Mandíbula encontrada na Escócia revela tratamento dentário com ouro feito há 500 anos
Arqueólogos descobriram ponte dentária presa com fio de ouro em homem medieval, indicando técnica avançada para a época

Uma descoberta arqueológica na Escócia chamou atenção de pesquisadores ao revelar que procedimentos dentários sofisticados já eram realizados há cerca de 500 anos. A análise de uma mandíbula encontrada em um antigo cemitério medieval mostrou que um homem utilizava uma espécie de ponte dentária presa com fio de ouro de 20 quilates.

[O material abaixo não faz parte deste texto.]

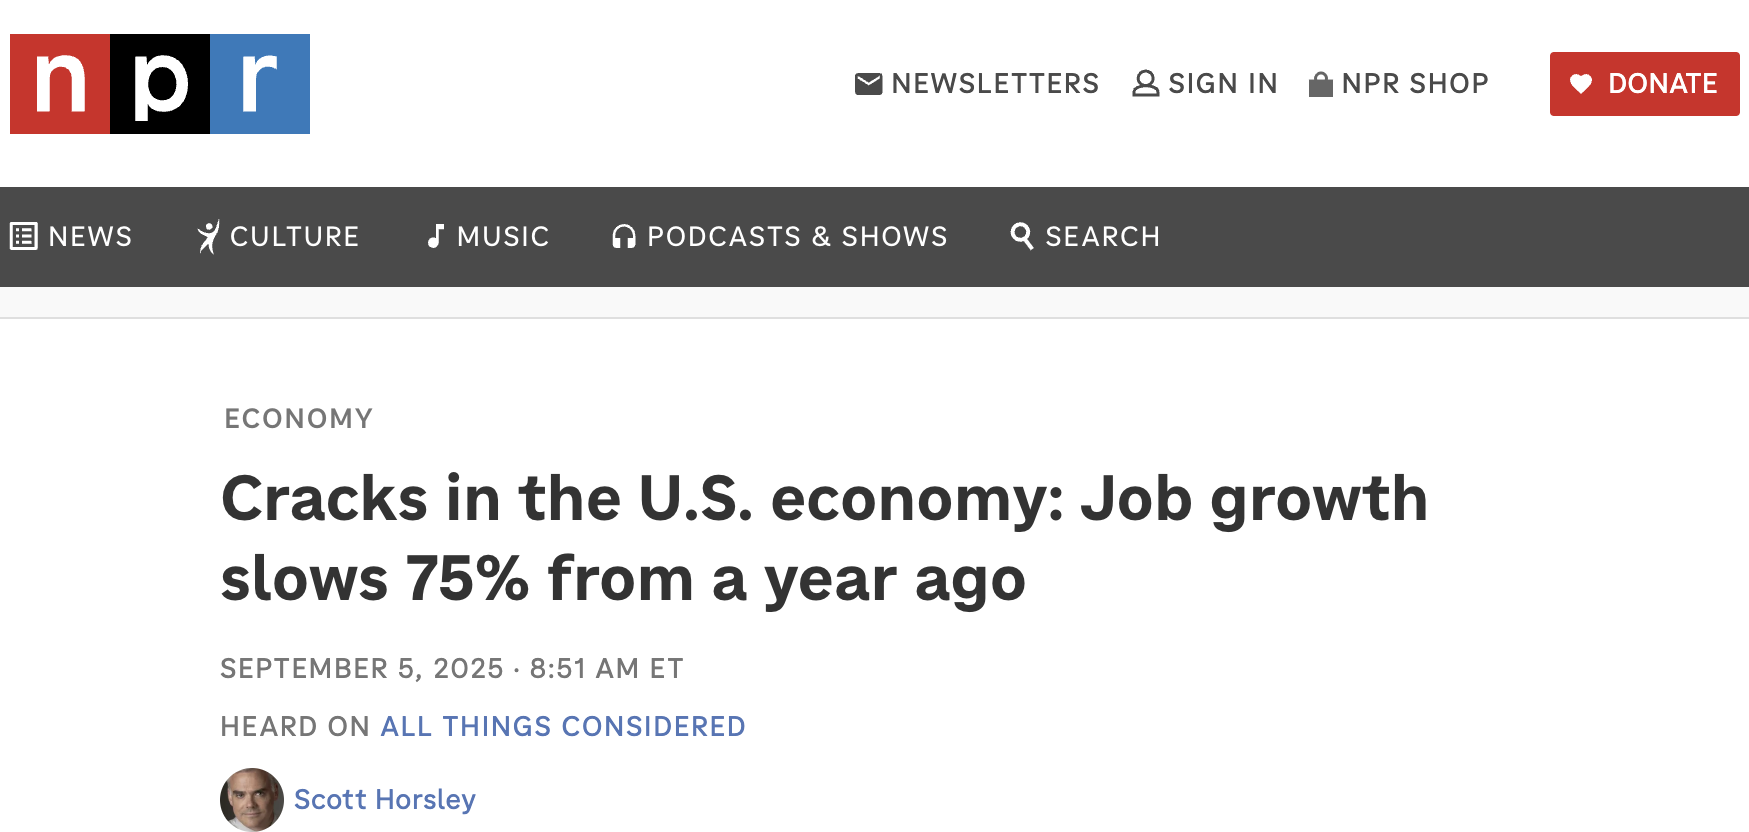This screenshot has height=832, width=1749.
Task: Click the Sign In person icon
Action: (x=1145, y=84)
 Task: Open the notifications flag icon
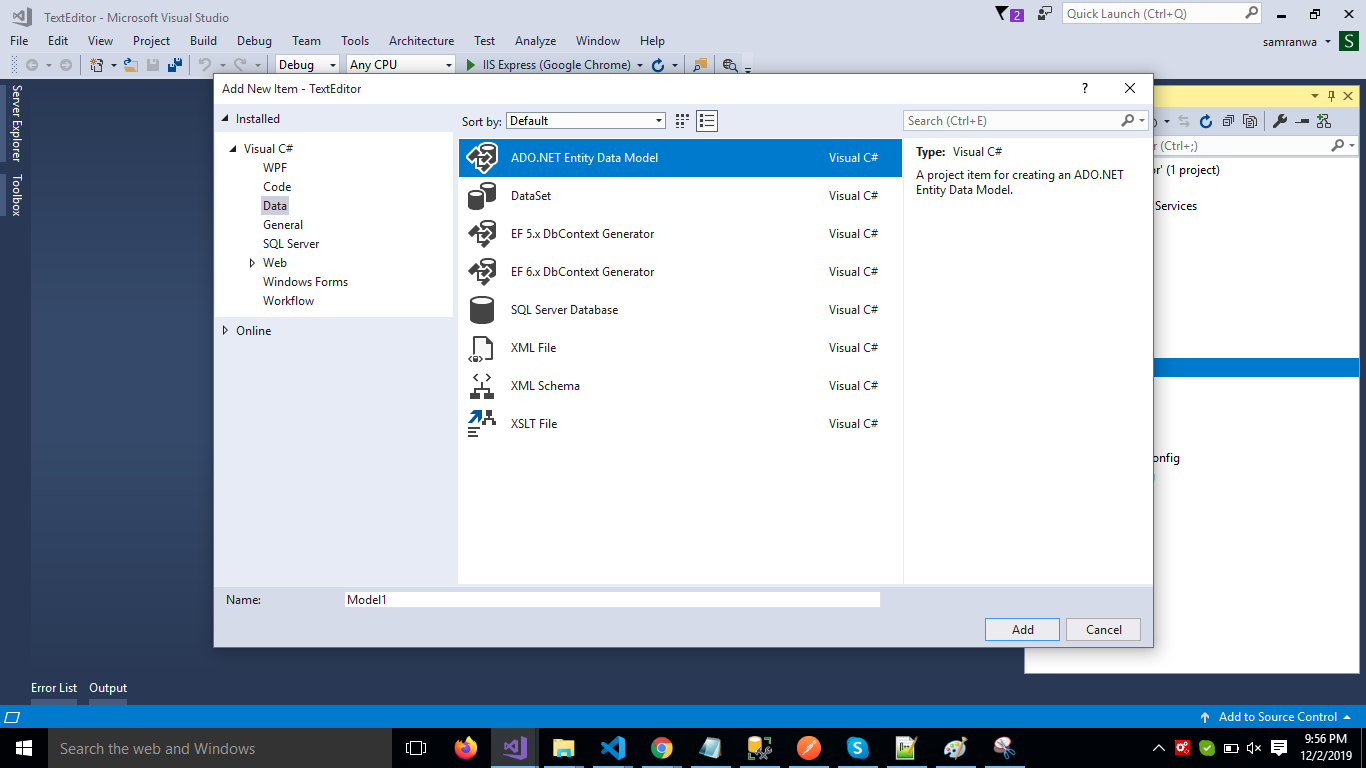coord(1003,14)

O achado aconteceu durante escavações na igreja de St. Nicholas East Kirk, em Aberdeen. Entre centenas de sepulturas analisadas, apenas um esqueleto apresentava esse tipo de intervenção odontológica. Os pesquisadores identificaram um delicado fio de ouro envolvendo dentes inferiores, provavelmente utilizado para sustentar um dente perdido ou uma prótese.
Apesar da sofisticação do procedimento, os cientistas apontaram que a saúde bucal do homem estava longe do ideal, com sinais de cáries, placa bacteriana e doenças na gengiva. Mesmo assim, o uso de ouro sugere que ele fazia parte de uma classe social mais alta, já que o metal era extremamente valioso naquela época.
Especialistas destacam que, na Idade Média, ainda não existia a odontologia como profissão formal. Tratamentos dentários eram feitos por barbeiros, curandeiros e até ourives, o que levanta a hipótese de que joalheiros tenham participado da criação da peça encontrada.
Além de mostrar o avanço técnico do período, a descoberta também ajuda a entender como aparência e status social já eram importantes séculos atrás, principalmente entre pessoas que tinham recursos para investir em tratamentos considerados luxuosos para a época.